TASK REQUIREMENTS:
[a] Answer these questions from the patch discussion, one answer per line, marked the same way:
(i) Who is given as the sender of the message?
(ii) At what time on Mon, May 8, 2017 did Ingo Molnar write?
(iii) On which architecture is the option enabled by default?
[b] Reproduce the patch discussion from "Re: [PATCH v9" down to "(added more Cc:s)" without changing a word.
[c] List every person named in the patch discussion.

Re: [PATCH v9 1/4] syscalls: Verify address limit before returning to user-mode

From: Kees Cook
Date: Mon May 08 2017 - 09:09:38 EST


On Mon, May 8, 2017 at 12:33 AM, Ingo Molnar <mingo@xxxxxxxxxx> wrote:
>
> (added more Cc:s)
>
> * Thomas Garnier <thgarnie@xxxxxxxxxx> wrote:
>
>> On Fri, Apr 28, 2017 at 8:32 AM, Thomas Garnier <thgarnie@xxxxxxxxxx> wrote:
>> > Ensure that a syscall does not return to user-mode with a kernel address
>> > limit. If that happens, a process can corrupt kernel-mode memory and
>> > elevate privileges [1].
>> >
>> > The CONFIG_ADDR_LIMIT_CHECK option disables the generic check so each
>> > architecture can create optimized versions. This option is enabled by
>> > default on s390 because a similar feature already exists.

INFORMATION SHOWN:
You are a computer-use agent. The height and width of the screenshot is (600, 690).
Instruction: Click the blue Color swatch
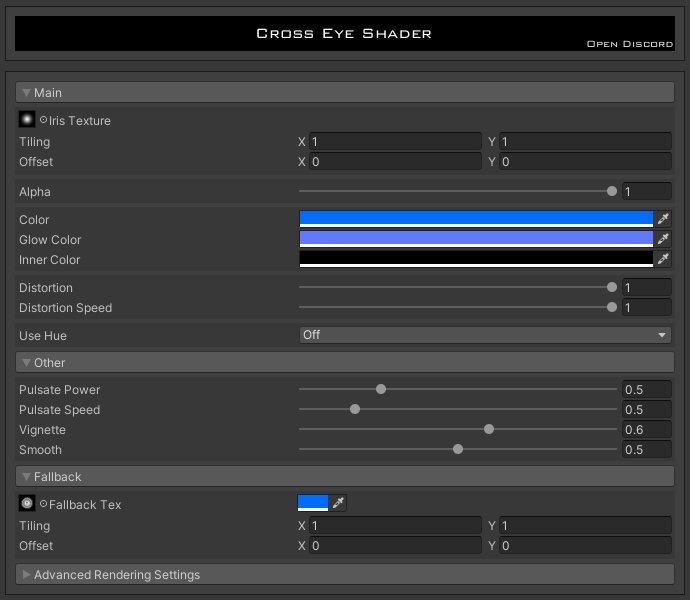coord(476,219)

==

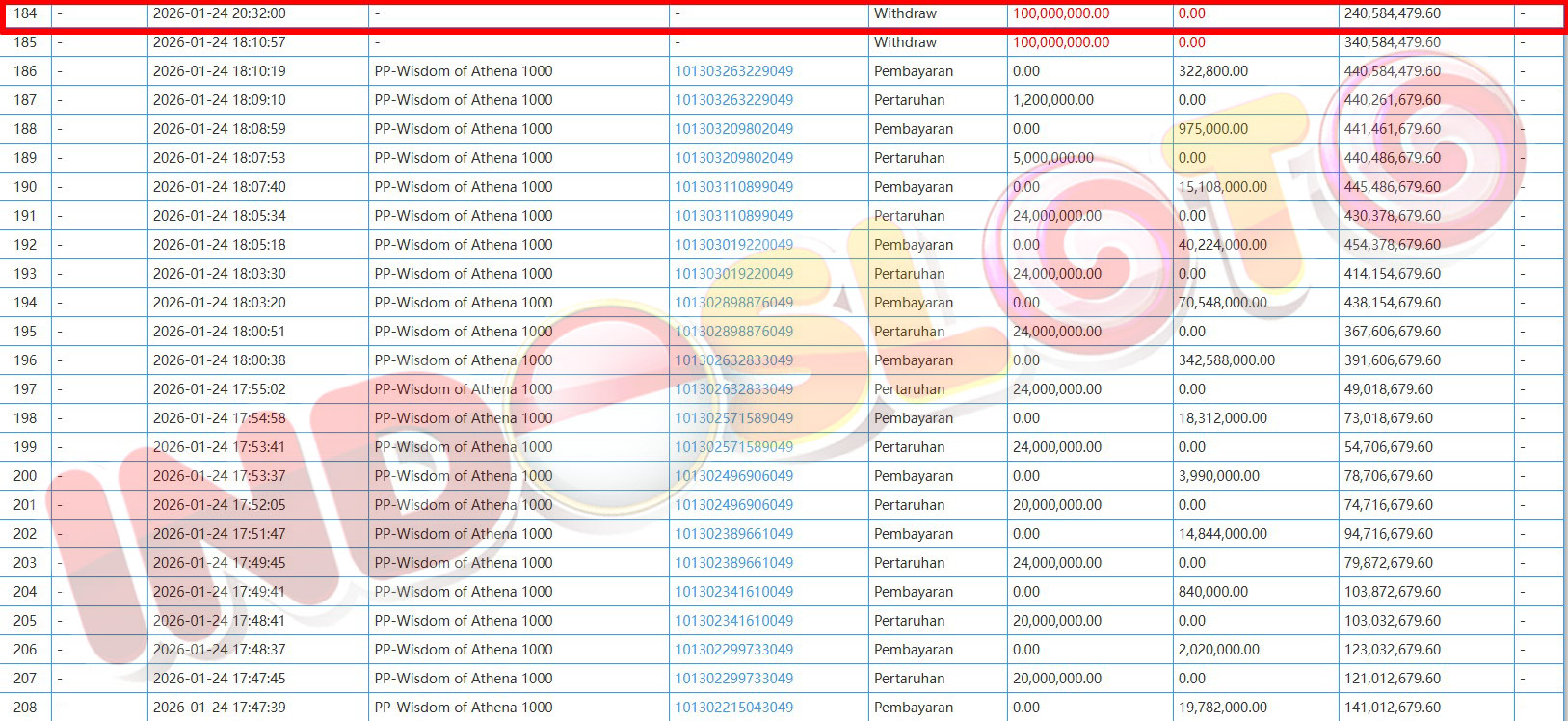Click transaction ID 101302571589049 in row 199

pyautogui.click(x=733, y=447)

---

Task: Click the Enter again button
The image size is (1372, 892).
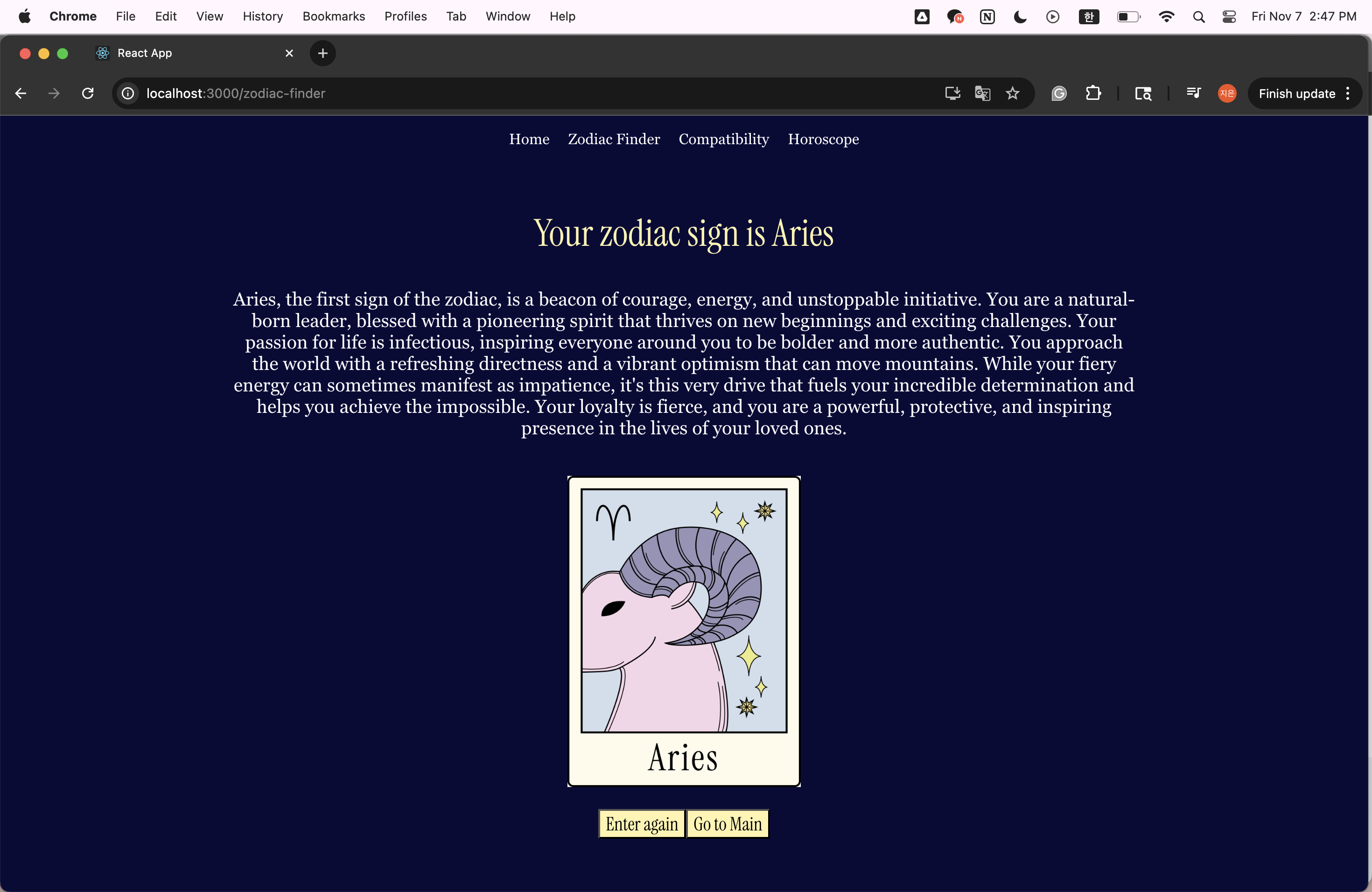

RESPONSES IN ORDER:
[a]
(i) Kees Cook
(ii) 12:33 AM
(iii) s390

[b]
Re: [PATCH v9 1/4] syscalls: Verify address limit before returning to user-mode

From: Kees Cook
Date: Mon May 08 2017 - 09:09:38 EST


On Mon, May 8, 2017 at 12:33 AM, Ingo Molnar <mingo@xxxxxxxxxx> wrote:
>
> (added more Cc:s)

[c]
Kees Cook
Ingo Molnar
Thomas Garnier